Thursday, April 9, 2009

Eddie Campbell's BACCHUS

The best comic series that I've read recently was Eddie Campbell's Bacchus. I was introduced to Eddie Campbell's work in From Hell. Bacchus is based at the core upon Greek Mythology, Campbell updated the characters with one basic assumption: the gods aren't wholly immortal, they can die, they can age.
The action focuses on the aging god Dionysos going by his Roman name Bacchus. Bacchus has lost what the gods used as a fountain of youth. He has aged poorly because of his debauched life of booze and cigarettes. He looks like a weathered old sea captain, wearing a captain's cap and pea coat. He survives on wine and spirits. He won't touch food or water. He also won't touch ale. He has lost an eye due to a corkscrew accident with the abbot Dom Perignon. He is a drifter, and the series begins and ends with him in a jail cell. He is no longer the fair haired youth of Euripides' Bacchae. He is taunted and seems a weak, pathetic, old man. But as in Bacchae he is a savage force to be reckoned with.
Simpson is his faithful servant. Simpson was a classical literature professor, who met Bacchus years ago as he was leading a group of students on a tour of Greece. Simpson, though physically weak, has a great deal of power as a lawyer to the loud roaring god. Simpson is also the undead. He was taken to Hades due to a clerical error, by Hermes. He managed to escape though and serves as the twice born's only surviving worshiper.
Hermes initially tried to take Simpson back to the land of the dead but eventually made amends with Simpson after the situation was explained by Bacchus.
Hermes is one of the few living gods left. He hasn't aged as poorly as Bacchus, but he is no longer the mercurial messenger of his youth.
It is still his duty to cart away the dead, though Hades himself is dead. Hermes is still strong and virile, but is showing the signs of age. His brow has become gray and he is no longer so swift.

A god who has retained the knowledge of the fountain of youth is Joe Theseus. Though he was only a hero long ago, he has since become a god. He is at odds with Bacchus, not because of his good looks, but because he abandoned Ariadne after she helped him defeat the Minotaur. After leaving her on an island, the god Bacchus took her as his wife, but she eventually died. Joe Theseus is handsome and strong. He has a full head of hair, a beard, and is a financial whiz. He is the enemy of Bacchus. Joe Theseus has a wild card of an ally in the form of the Eyeball Kid.

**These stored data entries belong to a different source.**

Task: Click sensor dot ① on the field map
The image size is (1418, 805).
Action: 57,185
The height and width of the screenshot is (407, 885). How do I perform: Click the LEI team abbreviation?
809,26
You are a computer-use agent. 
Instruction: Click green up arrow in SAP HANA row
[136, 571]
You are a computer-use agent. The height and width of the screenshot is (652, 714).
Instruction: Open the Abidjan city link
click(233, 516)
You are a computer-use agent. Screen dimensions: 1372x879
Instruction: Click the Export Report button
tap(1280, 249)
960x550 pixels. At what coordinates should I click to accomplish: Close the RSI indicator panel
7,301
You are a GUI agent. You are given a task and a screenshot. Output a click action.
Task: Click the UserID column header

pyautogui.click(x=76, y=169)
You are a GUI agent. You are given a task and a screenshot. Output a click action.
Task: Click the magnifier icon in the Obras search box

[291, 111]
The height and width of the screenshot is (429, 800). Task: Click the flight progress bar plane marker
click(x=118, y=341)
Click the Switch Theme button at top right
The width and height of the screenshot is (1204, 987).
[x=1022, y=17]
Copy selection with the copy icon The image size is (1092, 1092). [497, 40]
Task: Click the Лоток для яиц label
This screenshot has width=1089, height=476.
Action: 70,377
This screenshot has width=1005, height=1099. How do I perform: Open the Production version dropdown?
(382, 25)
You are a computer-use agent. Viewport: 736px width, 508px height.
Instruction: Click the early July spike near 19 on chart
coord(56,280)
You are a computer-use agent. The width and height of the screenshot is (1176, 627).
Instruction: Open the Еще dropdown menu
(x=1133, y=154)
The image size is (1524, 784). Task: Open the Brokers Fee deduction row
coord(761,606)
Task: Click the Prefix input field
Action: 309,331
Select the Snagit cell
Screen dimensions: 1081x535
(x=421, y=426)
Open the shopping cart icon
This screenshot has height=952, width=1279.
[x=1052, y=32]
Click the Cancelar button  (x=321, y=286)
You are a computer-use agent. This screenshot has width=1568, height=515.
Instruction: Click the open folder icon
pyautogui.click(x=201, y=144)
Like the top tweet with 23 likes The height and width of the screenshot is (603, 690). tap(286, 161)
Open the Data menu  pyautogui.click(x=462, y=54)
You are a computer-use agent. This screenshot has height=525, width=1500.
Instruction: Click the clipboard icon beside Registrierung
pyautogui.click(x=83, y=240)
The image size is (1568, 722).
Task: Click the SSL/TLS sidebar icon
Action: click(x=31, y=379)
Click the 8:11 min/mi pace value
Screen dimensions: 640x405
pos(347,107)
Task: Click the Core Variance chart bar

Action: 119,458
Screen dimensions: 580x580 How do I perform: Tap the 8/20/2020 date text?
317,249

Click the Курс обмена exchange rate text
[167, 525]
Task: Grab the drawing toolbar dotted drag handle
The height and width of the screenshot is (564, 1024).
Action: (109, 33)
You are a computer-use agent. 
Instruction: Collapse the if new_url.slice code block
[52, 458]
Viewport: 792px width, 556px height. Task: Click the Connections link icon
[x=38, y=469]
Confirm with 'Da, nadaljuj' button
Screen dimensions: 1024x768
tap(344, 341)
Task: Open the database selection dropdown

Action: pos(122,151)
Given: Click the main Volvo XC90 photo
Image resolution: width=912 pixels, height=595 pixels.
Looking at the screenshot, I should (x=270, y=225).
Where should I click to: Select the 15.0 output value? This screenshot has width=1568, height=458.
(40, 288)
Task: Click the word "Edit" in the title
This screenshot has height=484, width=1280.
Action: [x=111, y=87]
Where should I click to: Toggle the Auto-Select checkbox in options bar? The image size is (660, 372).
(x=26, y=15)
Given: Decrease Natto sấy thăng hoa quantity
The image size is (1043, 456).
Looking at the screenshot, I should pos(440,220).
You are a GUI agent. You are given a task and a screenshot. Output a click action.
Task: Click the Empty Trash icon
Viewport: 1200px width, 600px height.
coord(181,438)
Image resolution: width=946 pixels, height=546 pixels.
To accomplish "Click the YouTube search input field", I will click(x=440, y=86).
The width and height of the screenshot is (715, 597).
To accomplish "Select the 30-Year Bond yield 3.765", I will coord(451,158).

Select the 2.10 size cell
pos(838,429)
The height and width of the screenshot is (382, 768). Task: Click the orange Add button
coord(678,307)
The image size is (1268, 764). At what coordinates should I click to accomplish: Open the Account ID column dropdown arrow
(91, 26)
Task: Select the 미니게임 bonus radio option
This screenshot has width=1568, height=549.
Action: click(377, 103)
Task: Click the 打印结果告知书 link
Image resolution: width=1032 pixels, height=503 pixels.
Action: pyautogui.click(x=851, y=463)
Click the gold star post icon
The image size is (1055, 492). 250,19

The Eyeball Kid is one of the funniest characters from the whole series. He is the grandson of Argus Panoptes, the hundred eyed first son that Zeus had with a mortal. The Eyeball Kid has 9 partial pairs of eyes and the power to electrocute with his hands. He stole this power from Zeus and proceeded to kill all residents of Mount Olympus, before going on to kill the majority of the other gods.
There is no reasoning with the Eyeball Kid. Of all the insane characters in the Bacchus universe, he has the least grip on reality. He has gone crazy on power. The power of his immortality and the power of the lightning that he has in his hands. Joe Theseus may only be aligned with him due to the fact that he's afraid of what the Eyeball Kid is capable of.
I think that one of the reasons that I'm such a fan of Bacchus is Eddie Campbell's sense of humor. Though the characters are Greek, the humor is most certainly Scottish. I remember watching Craig Ferguson on Late Night with Conan O'Brien. This was in the years before he had his own show. His sense of humor was so irreverent. Sly but rowdy. His humor was a lot more rowdy on Conan's show. The humor in the world of Bacchus is much the same. You have to pay attention to get the jokes, but when you get them, they are so outrageously funny. I have reread sections and discovered new jokes that would never get past the censors. They are subtle but edgy. Some of the jokes when he was in prison almost made me blush. Though the jokes in Bacchus are profane, they are never obscene. That has a lot to do with the Scottish sense of humor. It is smooth and pleasant, yet coarse and worldly.

Om SHAnti SHAnti SHAnti


chris g said...

Bacchus, a pathetic old man? please! he makes up for it with his worldly charm

Trent said...

Great to see some love for this book. I'd really like to see the Omnibuses released soon. Also I'm pretty sure that there weren't many filters on such an independent book as this one. Eddie is a hell of a writer/artist.